Itulah mungkin latar belakang pertama kalinya saya mengenal apa itu yang namanya kamera.
Kamera ternyata memang barang mewah yang tidak dapat semua orang miliki, selain harganya mahal, hanya orang tertentu sajalah yang memiliki bakat seni yang tertarik untuk memiliki benda ini.
Saya menyadari kalau untuk memiliki benda ini adalah hanya angan-angan semata, sementara seiring berjalannya waktu teknologi kamera semakin berkembang.

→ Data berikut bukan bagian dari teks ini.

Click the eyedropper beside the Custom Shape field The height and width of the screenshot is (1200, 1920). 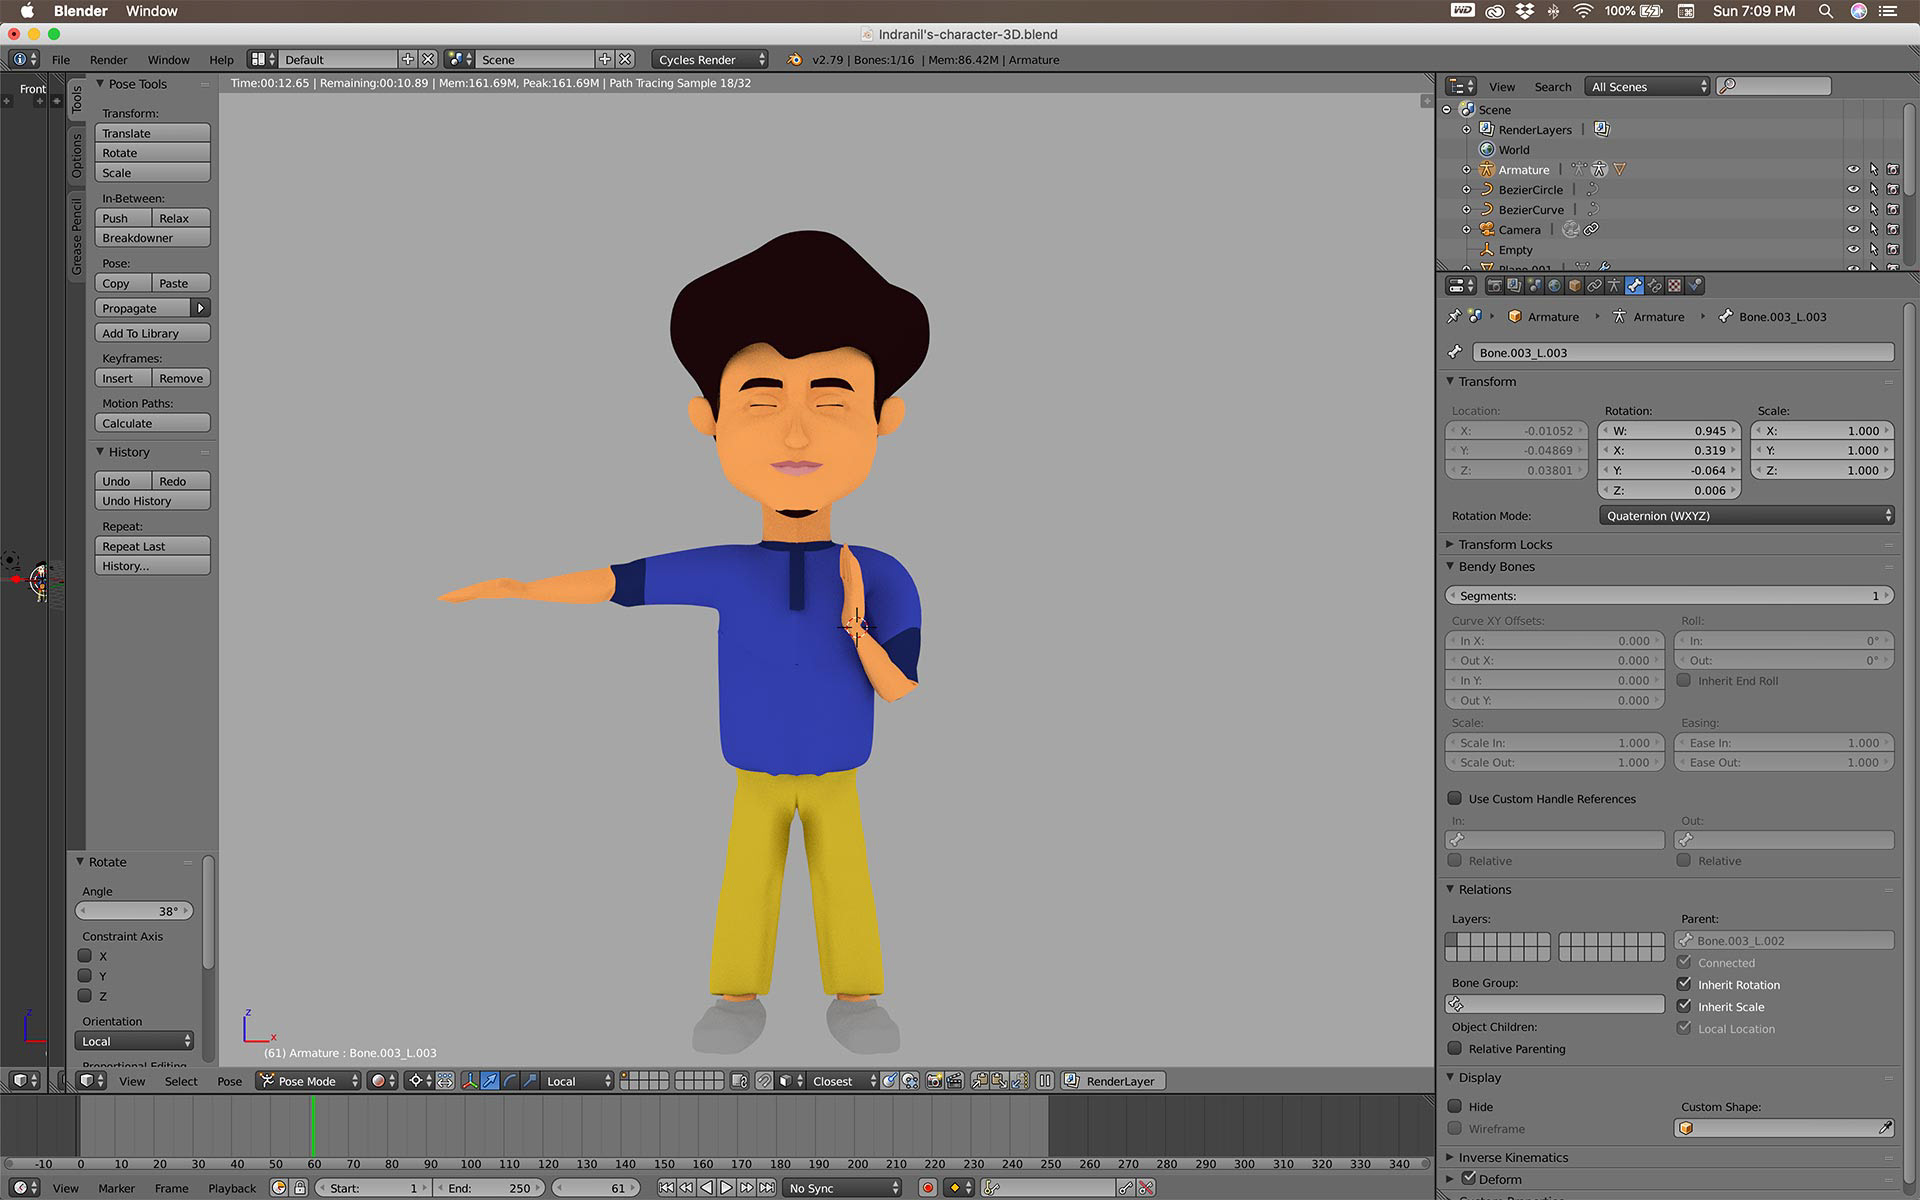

Saya semakin tertarik untuk mendalami perihal fotografi, apalagi kakakku ternyata memiliki keinginan yang sama dengan angan-anganku, jadi sedikit-sedikit kuketahui dari buku-buku fotografi yang sengaja dibeli kakak dari emperan Cikapundung. Saat itu ada teori dasar foto yang dijelaskan secara gamblang oleh salah satu pengurus majalah mingguan tersebut yaitu RM.Soelarko salah satu wartawan foto senior saat itu
Maka perbendaharaan istilah fotografi pun sedikit bertambah dengan apa yang dinamakan kecepatan rana, bukaan diafragma, f-stop, makro, uv filter, wide angle, depth of field
Pucuk dicinta, ulampun tiba, tanpa diduga bapak membelikan kami kamera yang pada tahun 80’an bisa dibilang canggih untuk ukuran pemula saperti saya ini.

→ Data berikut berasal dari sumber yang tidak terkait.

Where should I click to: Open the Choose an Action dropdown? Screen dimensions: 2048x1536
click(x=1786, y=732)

Kamera bermerk Ricoh KR-5 dilengkapi Lampu Blitz dan kaki penyangga Tripod tentunya sangat kami banggakan untuk mempraktekkan segala teori yang secara otodidak kami dapatkan dari tulisan-tulisan. Hasilnya memang tidak dapat dipungkiri, meski waktu itu masih menggunakan roll film selulosa namun sudah berwarna dan kepekaan ASA sudah mencapai 1600 bahkan lebih.
Masa-masa SMA dikala senang-senangnya kumpul-kumpul tentunya tidak pernah terlepaskan dari kamera kebaggaanku yang satu ini. Teknik depth of field didapatkan dengan ketajaman yang diinginkan. Maka beberapa event sekolahpun tidak ada yang luput untuk diabadikan.
Tiga belas tahun berlalu kamera Ricoh KR-5 yang menjadi kojo mengalami penjamuran pada lensanya, meskipun jendela bidik sudah buram dan berkabut saya masih bisa memakainya mengabadikan kelahiran anak-anakku sampai mereka berumur 3 tahun dengan hasil yang memuaskan, meskipun pada saat itu biaya Cuci Cetak sudah sangat mahal.
Adikku yang berprofesi wartawanpun masih memakainya untuk liputan tertentu. Namun sayang, niatnya membersihkan lensa di salah satu jasa pemoles lensa ternyata dipoles bersih sampai dengan kamera-kameranya raib entah kemana.
Oh..KR-5 ku yang penuh kenangan, dimanakah dirimu ?
Kekosongan kegiatan potret-memotret dariku untungnya masih terobati dari saudara-saudaraku yang lebih dulu memiliki kamera pengganti. Jadi di setiap sesi Lebaran minimal ada foto-foto yang merekan kenangan dari sejak masih hadirnya bapak sampai lahirnya cucu eyang yang paling bontot.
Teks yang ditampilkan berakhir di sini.